We can check that our layers have indeed been added to the HDF5 file:

# Checking current layers in the h5
h5.layers
['airport_heliport_setbacks',
 'latitude',
 'longitude',
 'nexrad_green_los',
 'setbacks_pipeline_reference',
 'setbacks_structure_115hh_170rd',
 'setbacks_structure_reference']

We can also check that our description for airport_heliport_setbacks has been properly added:

with h5py.File(H5_PATH) as h5_fh:
    print(h5_fh["setbacks_pipeline_reference"].attrs["description"])
This dataset represents wind energy setback requirements from oil and gas pipelines. A setback requirement is a minimum distance from a pipeline that an energy project may be developed. As of April 2022, no ordinances were discovered for any counties. Such ordinances are likely to arise as regulations continue to expand. Therefore, this dataset applies a median setback equivalent to 1.1 times the turbine tip-height, sourced from trends in other infrastructure. The turbine parameters used were a hub-height of 115 meters and a rotor diameter of 170 meters, as obtained from the Annual Technology Baseline (ATB) 2022.

Extracting Layers from the HDF5 file#

Layers in the HDF5 file can also be extracted to GeoTIFFs. Simply call .layer_to_geotiff() to extract a single layer:

# Extracting a single layer
layer = "airport_heliport_setbacks"
out_filepath = "airport_heliport_setbacks_h5_extract.tif"
h5.layer_to_geotiff(layer=layer, geotiff=out_filepath)

Alternatively, you can call .extract_layers() to extract multiple layers. This method requires you to pass a dictionary mapping layer names to output filepaths:

# Extracting multiple layers
layers = {
    "nexrad_green_los": "nexrad_green_los_h5_extract.tif",
    "setbacks_pipeline_reference": "setbacks_pipeline_reference_h5_extract.tif"
}
h5.extract_layers(layers)

All the layers in the HDF5 can be extracted using the .extract_all_layers() method.
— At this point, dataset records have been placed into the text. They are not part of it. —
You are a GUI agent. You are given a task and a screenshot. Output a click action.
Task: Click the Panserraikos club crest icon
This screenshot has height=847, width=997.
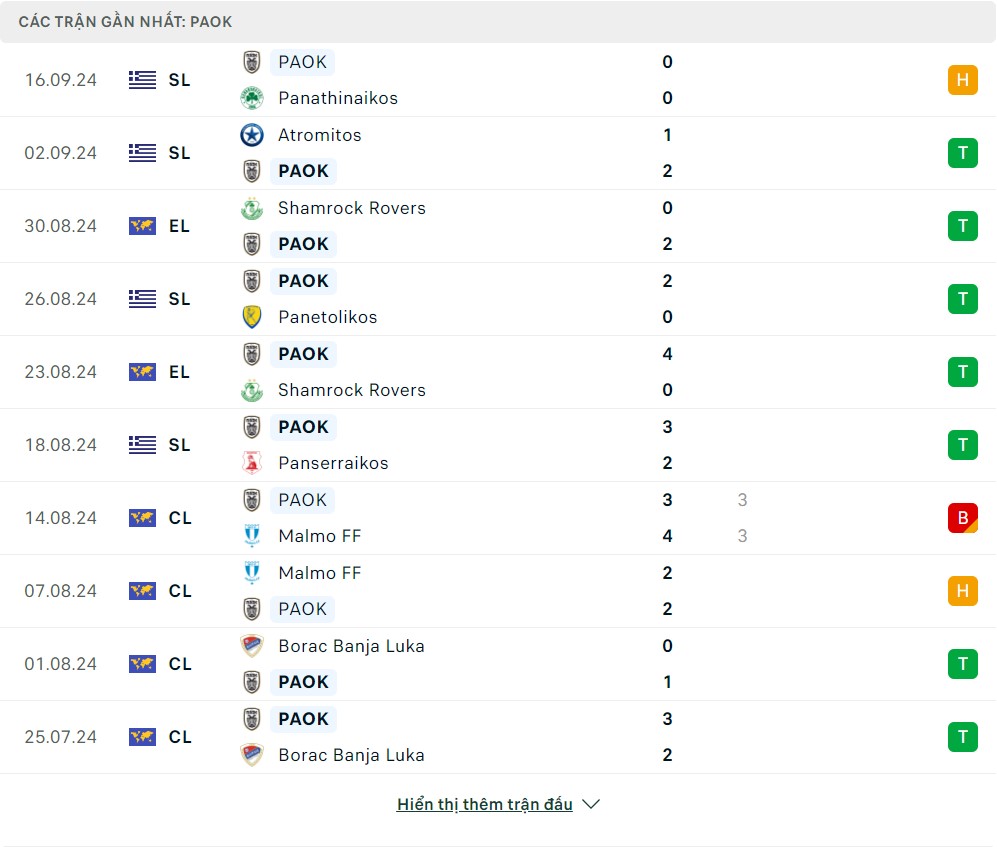[x=251, y=463]
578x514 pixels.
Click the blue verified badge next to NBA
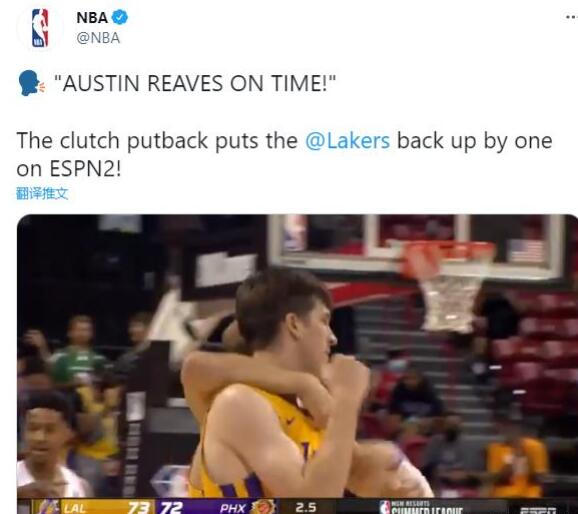coord(120,18)
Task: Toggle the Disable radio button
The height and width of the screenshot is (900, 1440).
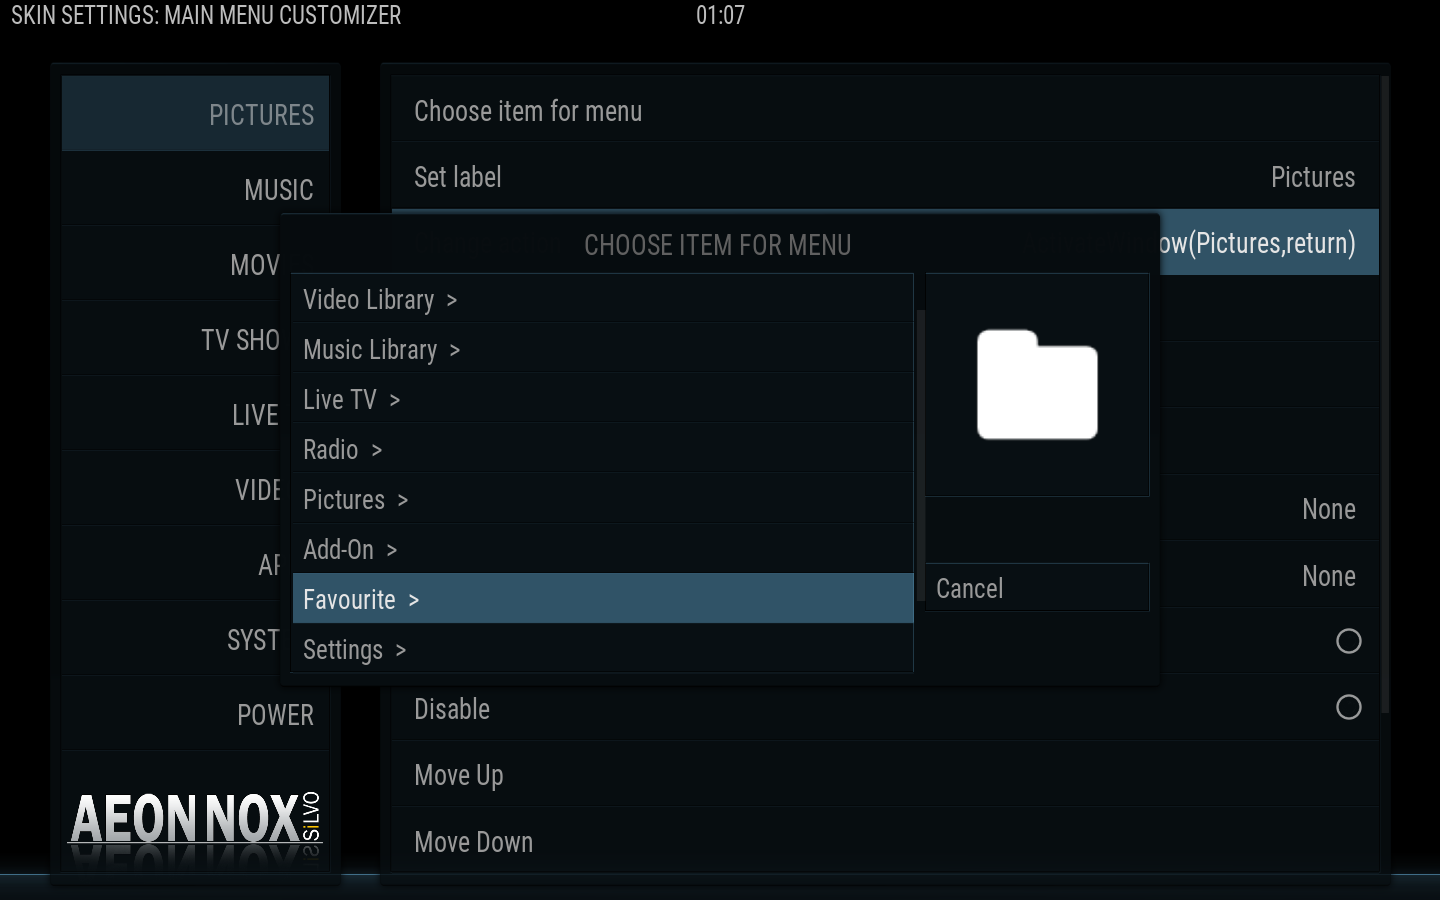Action: [x=1348, y=708]
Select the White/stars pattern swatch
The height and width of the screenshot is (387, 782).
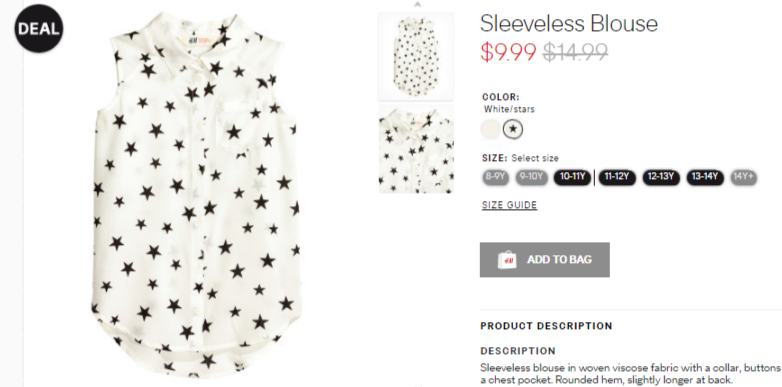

To use it, simply pass an output directory where the extracted files should be written:

h5.extract_all_layers(out_dir=".")

Layered HDF5 file via CLI#

Alternatively, the command line can be used to create, add to, and extract layers from the layered HDF5 file.

Adding GeoTIFFs to the Layered HDF5 file#

First, we need to construct a JSON config file that contains layer name mapping to GeoTIFF filepaths. This JSON configuration file can optionally contain layer descriptions as a dictionary. For example, suppose we create a layers.json file with the following content:

{
    "layers":{
        "nexrad_green_los": "nexrad_green_los.tif",
        "setbacks_pipeline_reference": "./setbacks_pipeline_reference.tif"
    },
    "descriptions": {
        "setbacks_pipeline_reference": "This dataset represents wind energy setback requirements from oil and gas pipelines."
    }
}

Then we can run the following command:

$ reVX exclusions -h5 example_cli.h5 layers-to-h5 --layers layers.json

We can check wether the write was successful or not using the h5ls command (you may have to run conda install h5py):

$ h5ls example_cli.h5 
latitude                 Dataset {2000, 2000}
longitude                Dataset {2000, 2000}
nexrad_green_los         Dataset {1, 2000, 2000}
setbacks_pipeline_reference Dataset {1, 2000, 2000}

Extracting GeoTIFF layers from the HDF5 file#

To extract layers from the h5 file, we pass a list of layers to extract as well as the desired output directory as arguments to the command:

$ mkdir data
$ reVX exclusions -h5 example_cli.h5 layers-from-h5 -l nexrad_green_los,setbacks_pipeline_reference -o ./data

We can check wether the write was successful or not using the h5ls command (you may have to run conda install h5py):

$ ls data
nexrad_green_los.tif  setbacks_pipeline_reference.tif

Conclusion#

In this tutorial, we have walked through the basic steps to create and add to a Layered HDF5 file. This type of file is used primarily as the exclusions layer input for reV supply curve aggregation. You should now be able to:

  • Create a layered HDF5 file

  • Add layers to the HDF5 file

  • Extract layers from the HDF5 file